__Prompt__: After locating "The image size is (1508, 812).", return its line and all lines that follow through the end of the listing below, exactly; leave out pictures.

__Data to examine__:
━━━━━━━━━━

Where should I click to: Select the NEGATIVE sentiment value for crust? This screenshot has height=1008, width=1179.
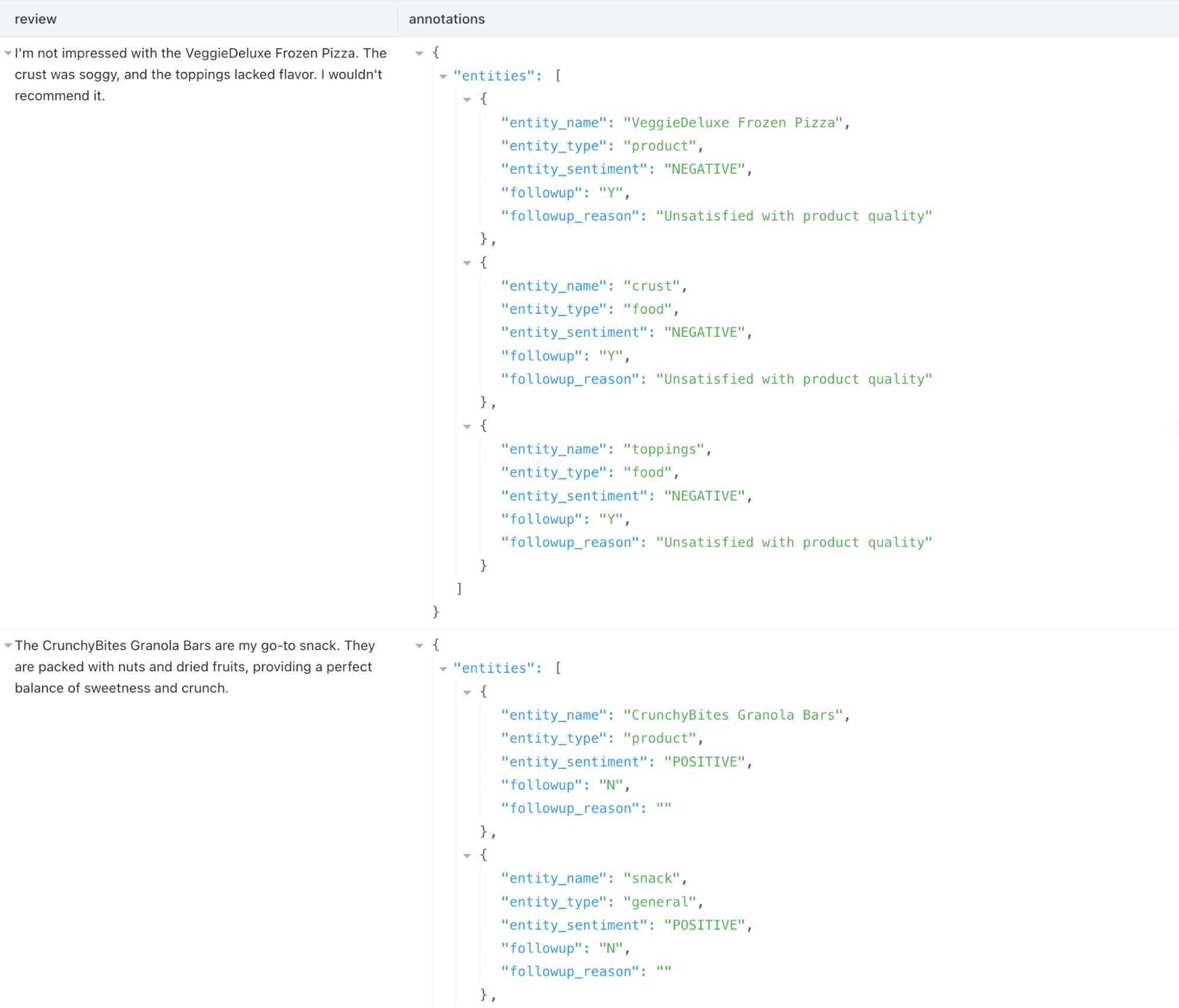click(x=704, y=332)
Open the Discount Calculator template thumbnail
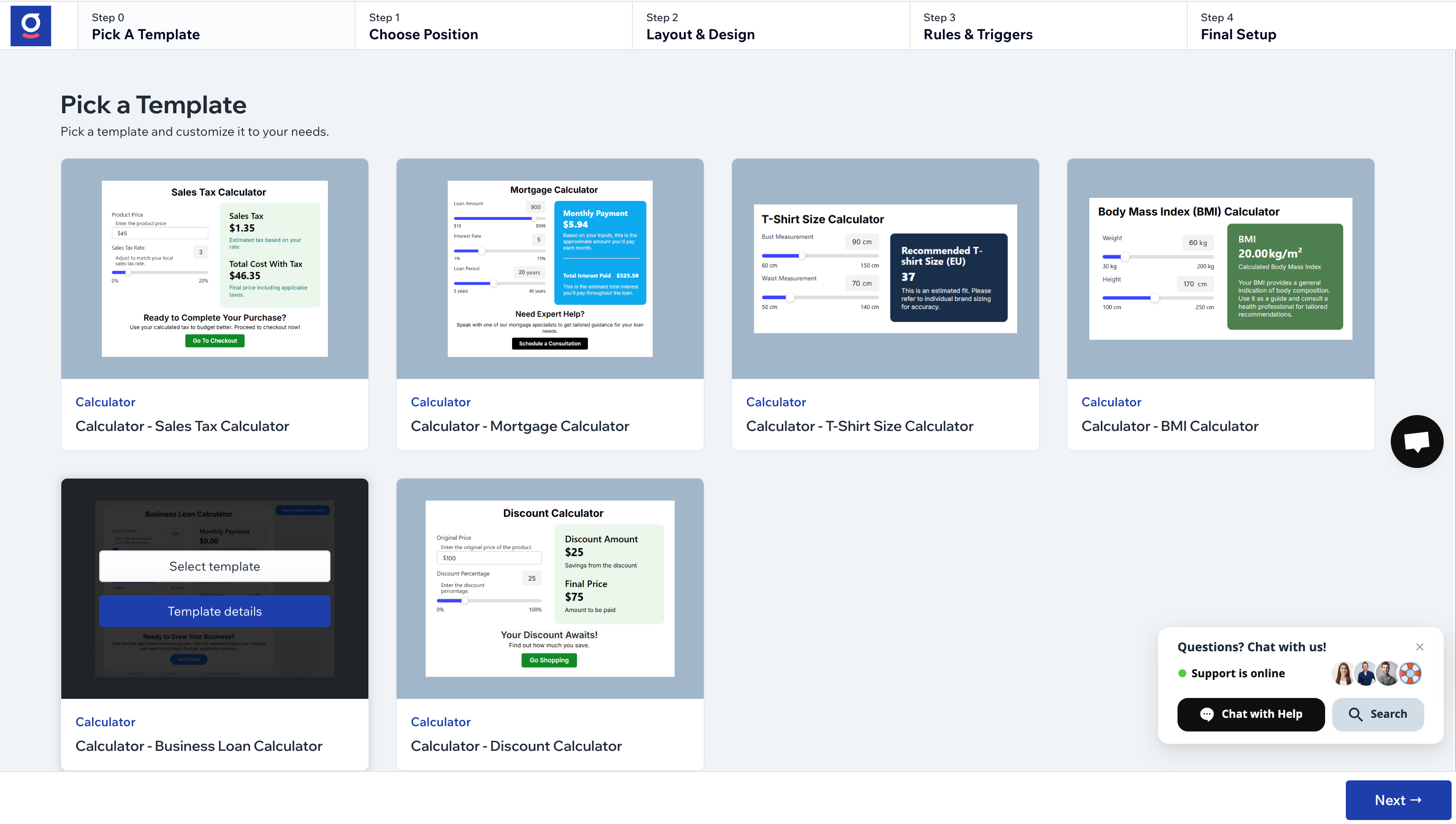 (x=550, y=589)
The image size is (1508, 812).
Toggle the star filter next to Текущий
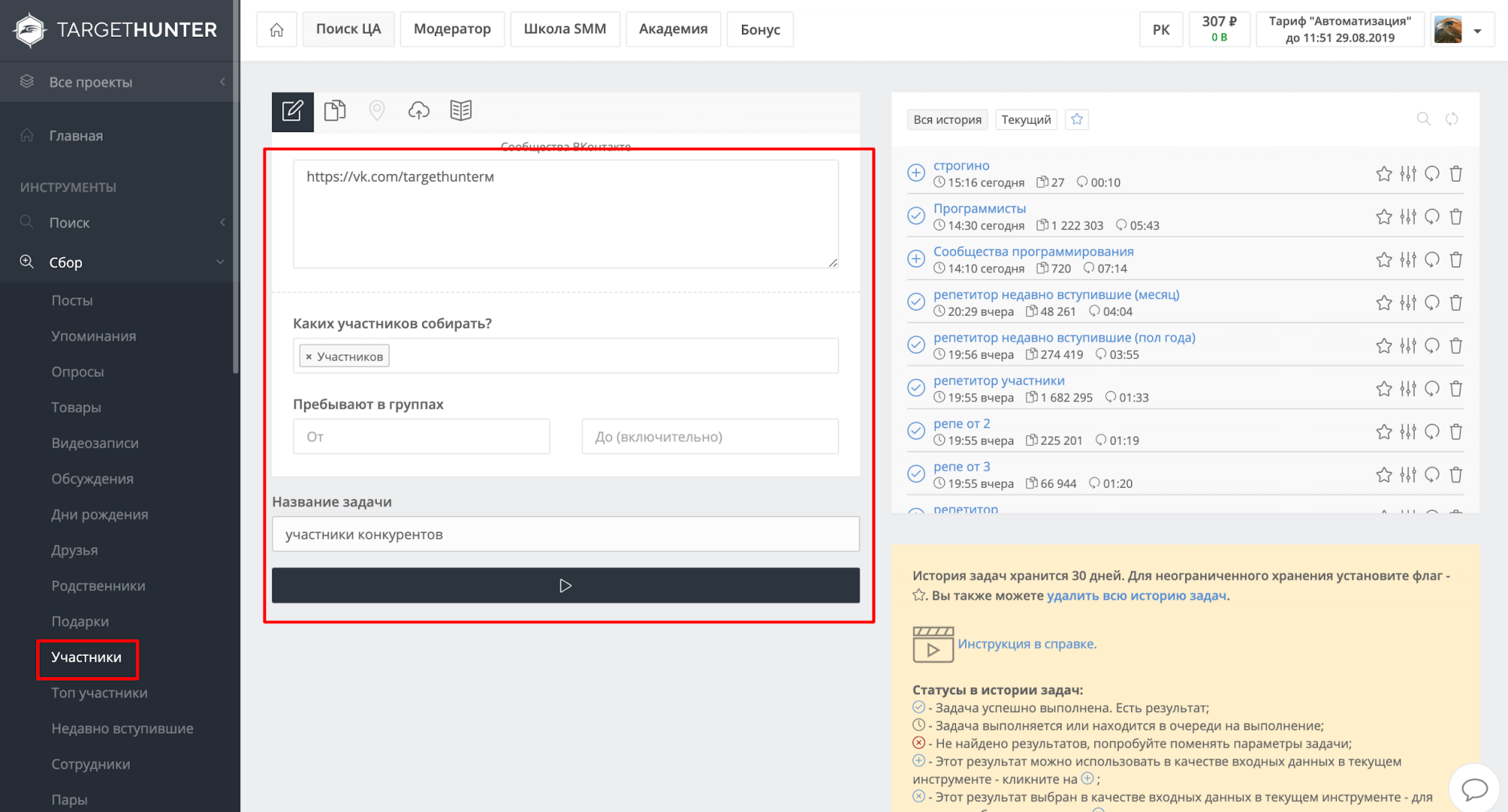click(x=1077, y=119)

━━━━━━━━━━

__Answer area__:
The image size is (1508, 812).
Toggle the star filter next to Текущий
click(x=1077, y=119)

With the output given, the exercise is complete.